**Activity**
Copy exactly the lines of the records below, starting at the line that contains "The image size" and continuing through the last line, both included; omit any pictures.
____________________
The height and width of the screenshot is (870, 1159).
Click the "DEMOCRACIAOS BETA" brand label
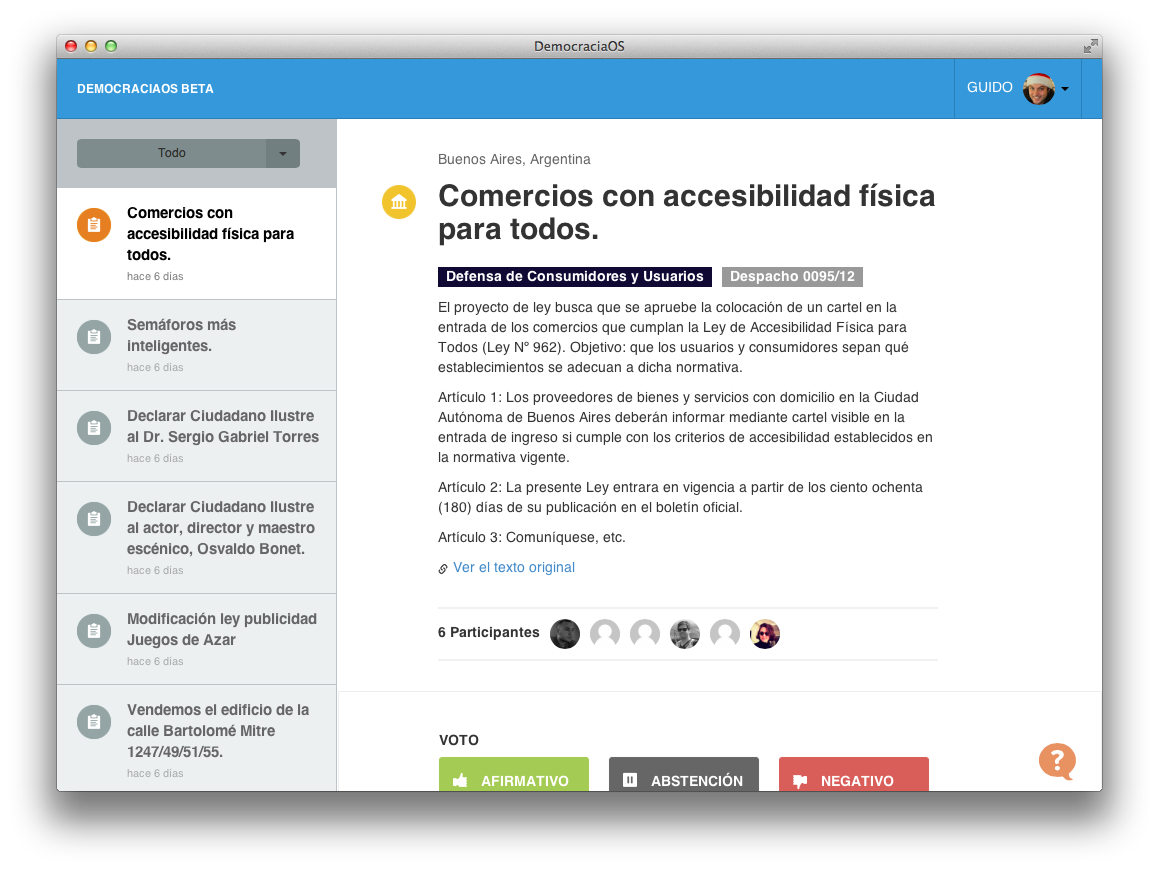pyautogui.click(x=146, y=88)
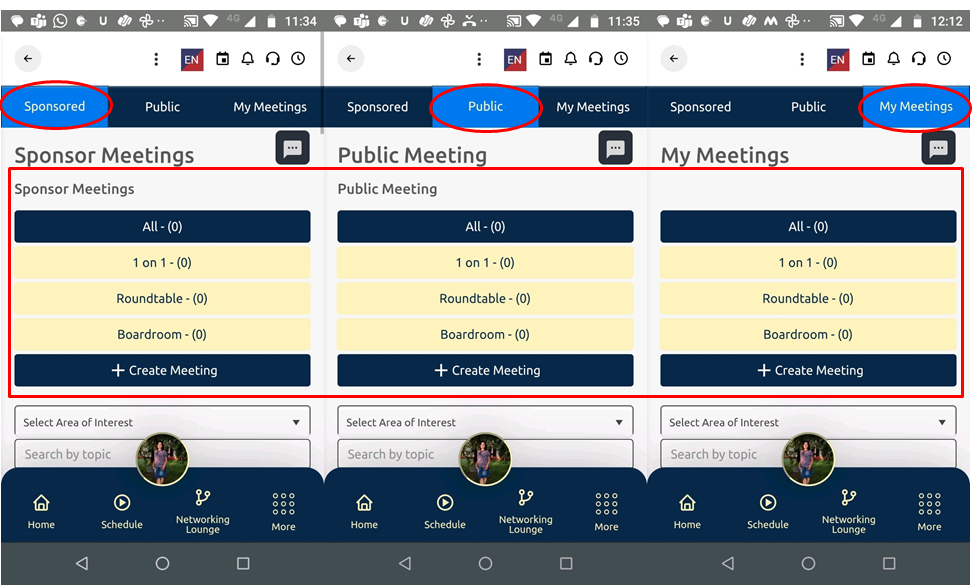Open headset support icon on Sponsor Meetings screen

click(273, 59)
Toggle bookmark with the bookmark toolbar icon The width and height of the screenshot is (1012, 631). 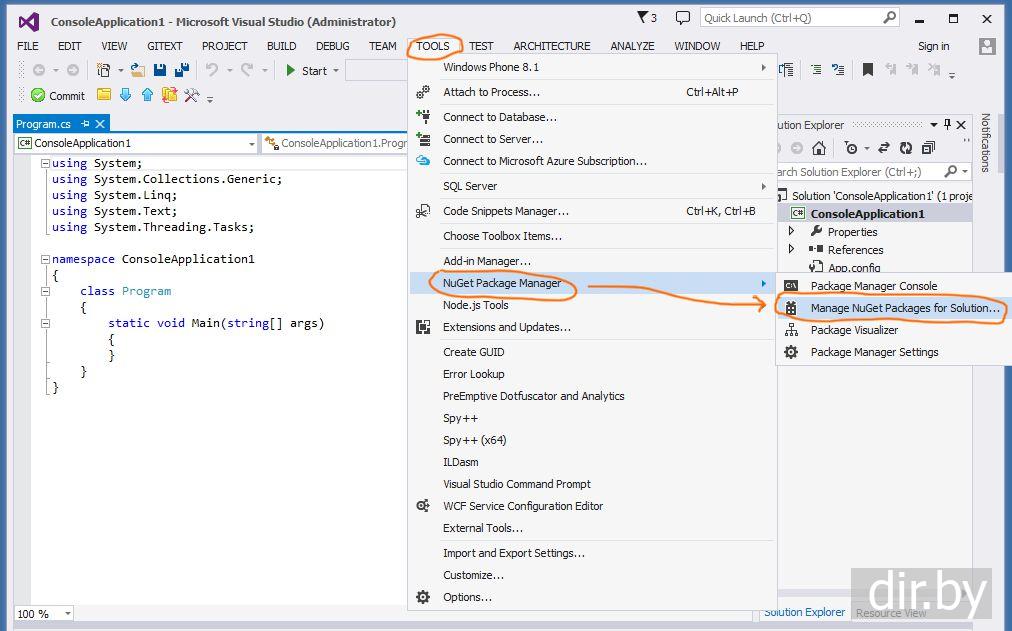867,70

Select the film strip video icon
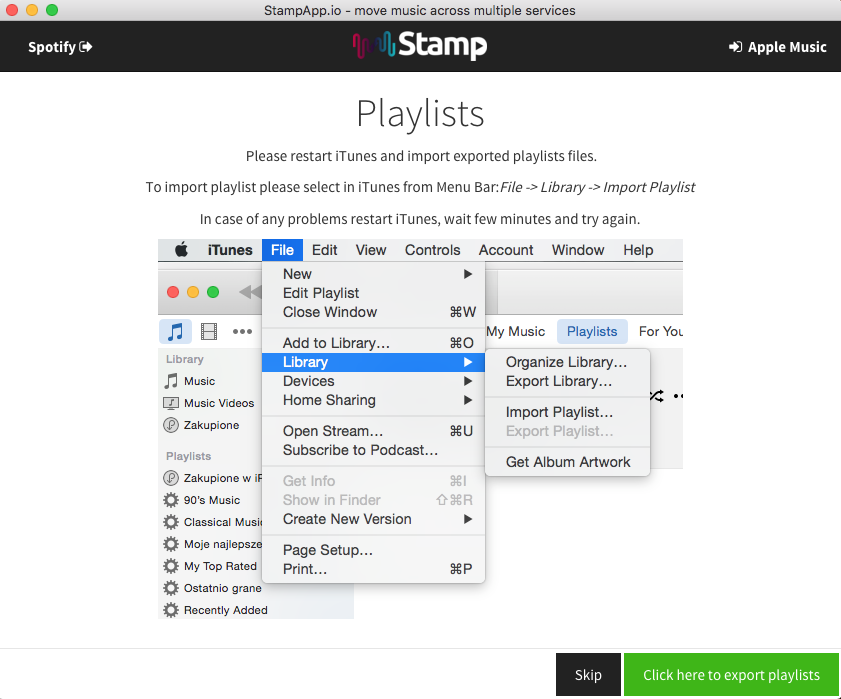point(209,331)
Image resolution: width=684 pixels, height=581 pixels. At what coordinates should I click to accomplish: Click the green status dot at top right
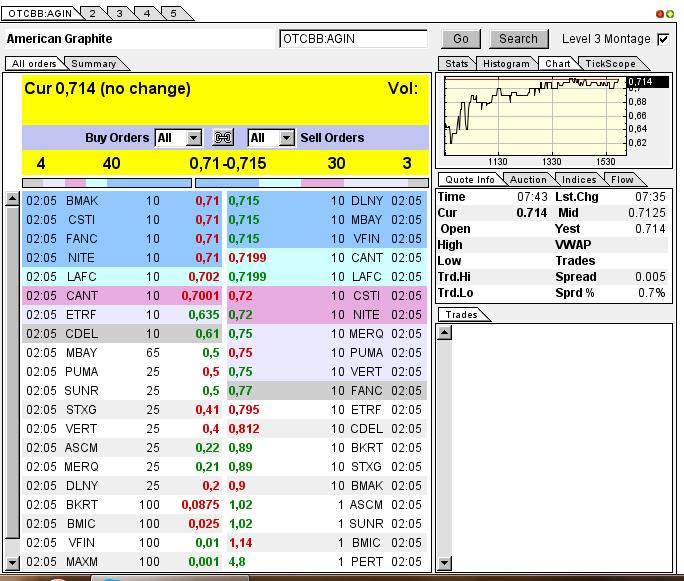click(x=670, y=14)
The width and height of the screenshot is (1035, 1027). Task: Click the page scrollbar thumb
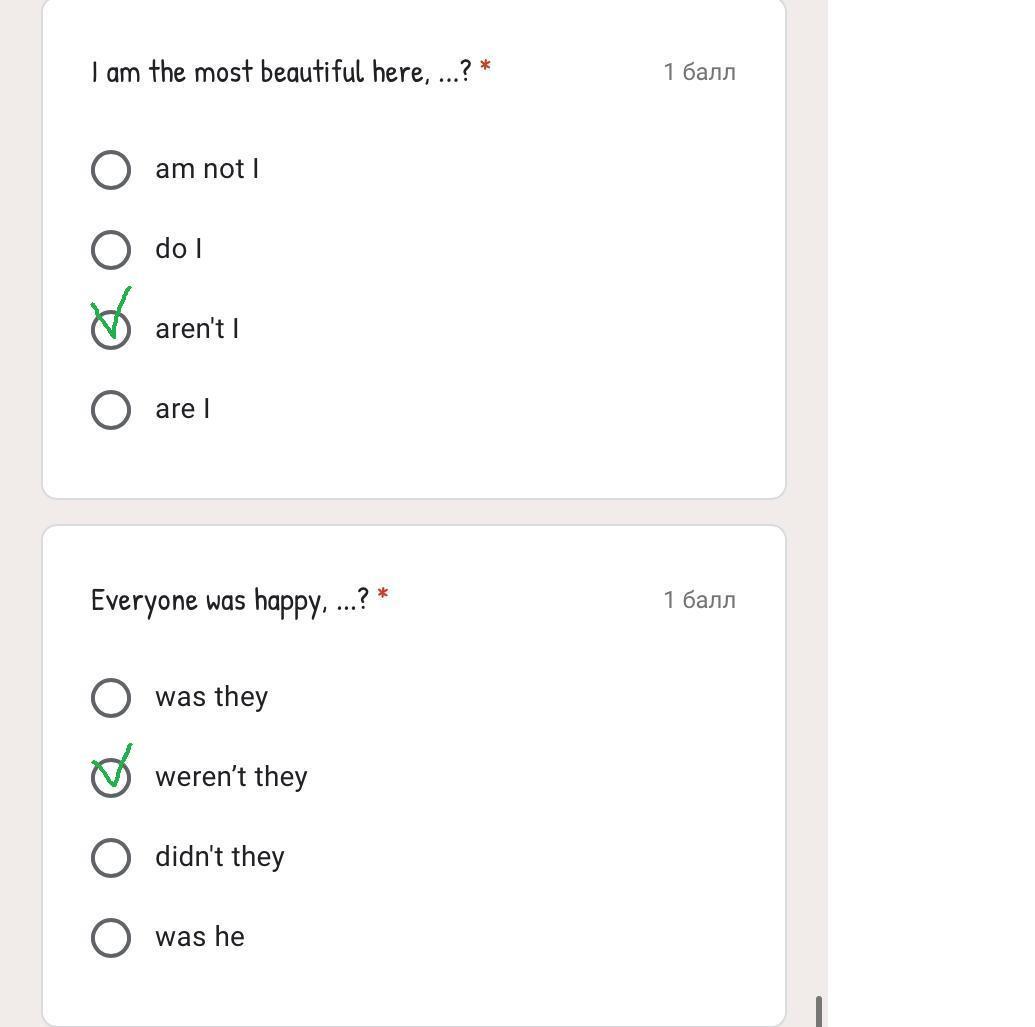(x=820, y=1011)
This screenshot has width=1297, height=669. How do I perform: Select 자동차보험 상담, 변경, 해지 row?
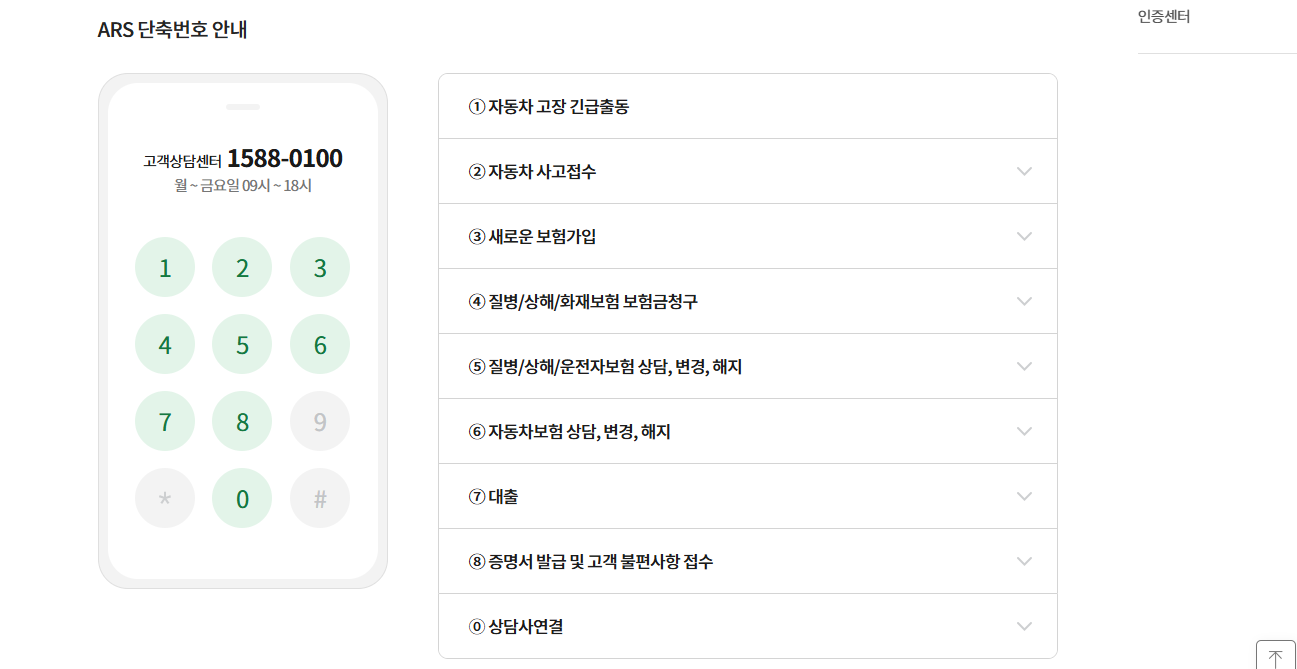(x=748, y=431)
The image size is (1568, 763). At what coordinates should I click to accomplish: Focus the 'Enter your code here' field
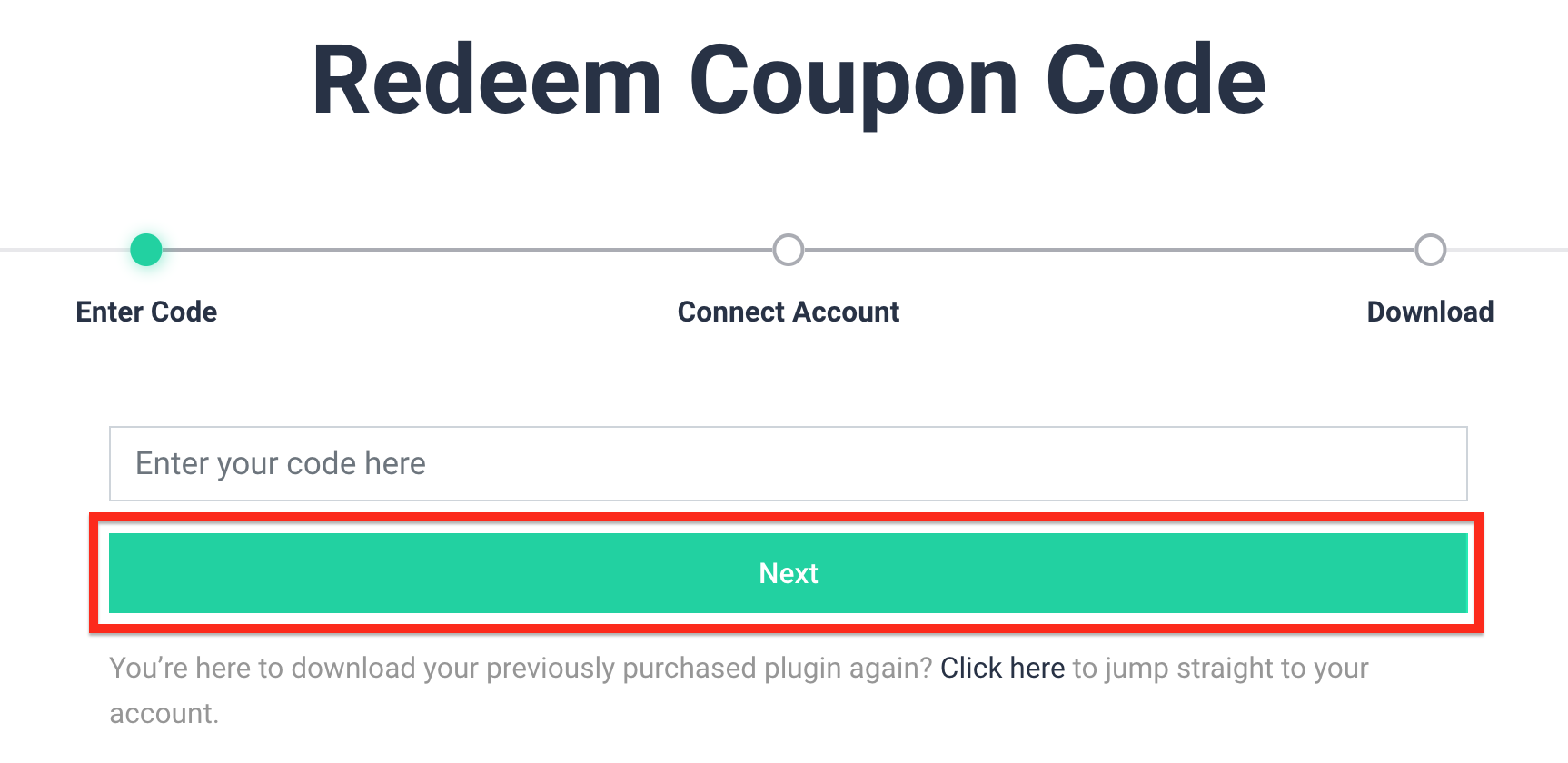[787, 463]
____________________
**Expected output**
The image size is (1568, 763). At what coordinates should I click to accomplish: Focus the 'Enter your code here' field
[787, 463]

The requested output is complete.